2) Then I started a backup and with a client I checked the processlist until I saw that the command FLUSH TABLES WITH READ LOCK appeared in the state "Waiting for global metadata lock" (5.5) or "Waiting for global read lock" (5.1). The backup will wait in this state because I locked one table in 1).
3) I killed the backup processes (mysqlbackup and ibbackup).
4) I checked the processlist and saw that FLUSH TABLES WITH READ LOCK was still waiting to get the global read lock even if the backup process had been killed.
5) I also saw other clients waiting now waiting in the state "Waiting for release of readlock" because of "FLUSH TABLES WITH READ LOCK".

In order to fix the problem I simply had to unlock the table that I locked in 1) above. However, I think it would be much better if the whole "FLUSH TABLES WITH READ LOCK" went away by itself when the backup process was killed but maybe this is not possible to get done from a client such as mysqlbackup.
[12 Oct 2010 6:46] Satya B
when Innobackup perl is killed, which in turn kills the mysql client. mysql client has signal handler which sends KILL QUERY before exiting.
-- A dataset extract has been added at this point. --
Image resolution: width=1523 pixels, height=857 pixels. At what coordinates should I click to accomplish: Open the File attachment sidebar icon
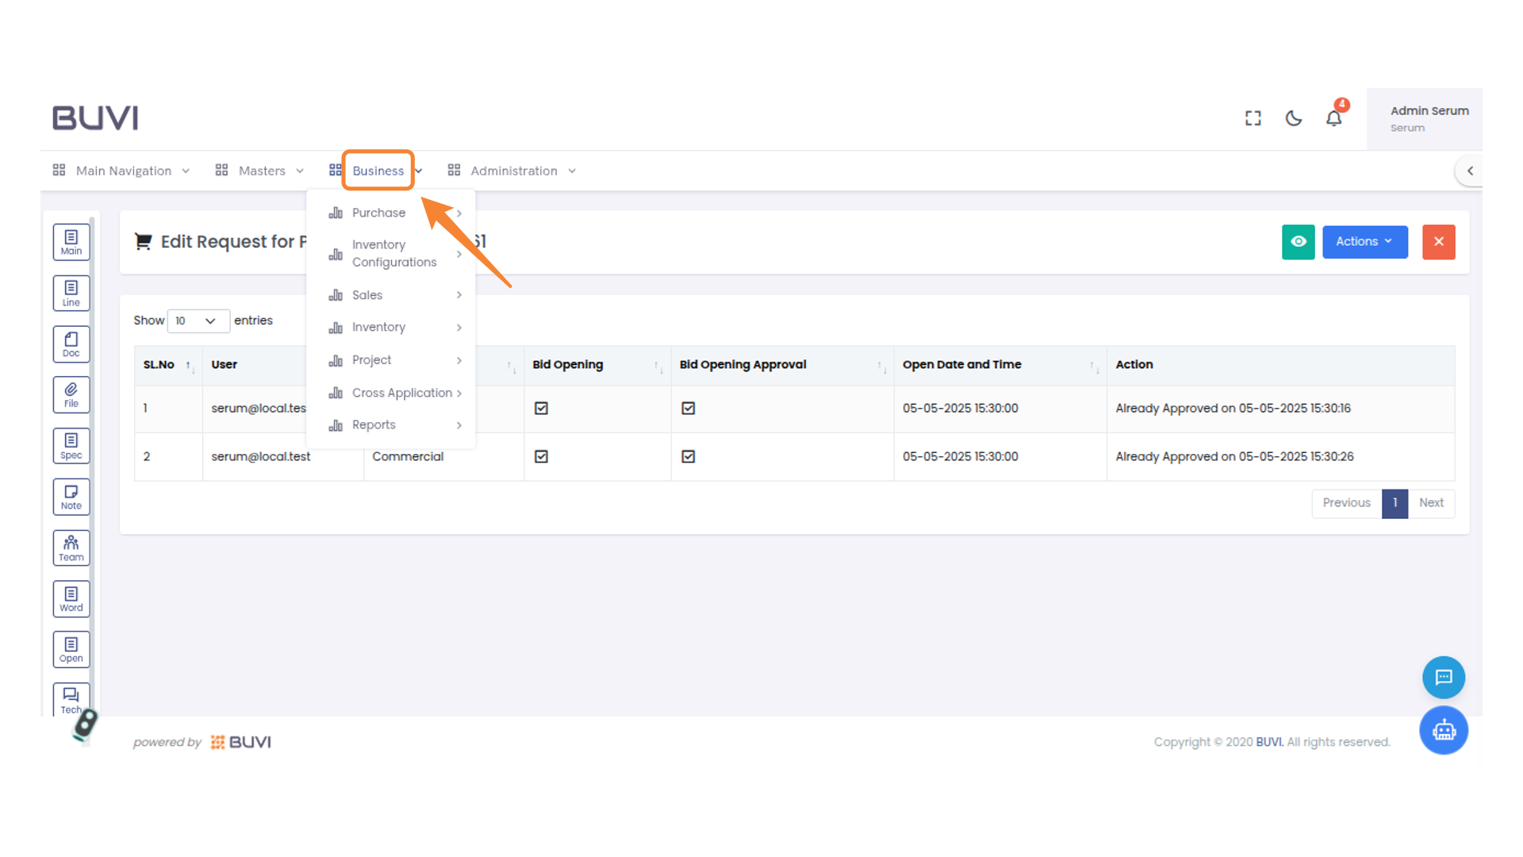[71, 395]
With Innobackup C port (mysqlbackup), we use mysql c api not the mysql client binary. So the handling of signals should be done manually.
[12 Oct 2010 12:13] Satya B
this is what mysql client does:

mysql> FLUSH TABLES WITH READ LOCK;
^CCtrl-C -- sending "KILL QUERY 10" to server ...
Ctrl-C -- query aborted.
ERROR 1317 (70100): Query execution was interrupted
mysql>
[15 Oct 2010 11:26] Satya B
revno: 247
revision-id: satya.bn@sun.com-20101015112113-zw6up1nnhaq8hf46
[15 Oct 2010 11:29] Satya B
Notes to Doc: Please Document this.

If kill -9 used to kill the mysqlbackup process, the user has manually check for the 'FLUSH TABLES WITH READ LOCK' query and should do 'UNLOCK TABLES' using the mysql client.
[15 Oct 2010 11:35] Satya B
Sorry, UNLOCK TABLES will not have any effect, since it is not from the same connection which has issued 'FTWRL'. 

KILL QUERY should be used to kill the 'FTWRL' query.

Please rephrase the above statements a bit :)
[28 Jan 2011 18:42] John Russell
Added to 3.5.2 manual:

If the mysqlbackup process is interrupted, such as by a Unix kill -9
command, a FLUSH TABLES WITH READ LOCK operation might remain
running. In this case, use the KILL QUERY command from the mysql
command line to kill the FLUSH TABLES WITH READ LOCK statement. This
issue is more likely to occur if the FLUSH TABLES operation is
stalled by a long-running query or transaction. Refer to <mysqlbackup introduction section> for guidelines about backup timing and performance.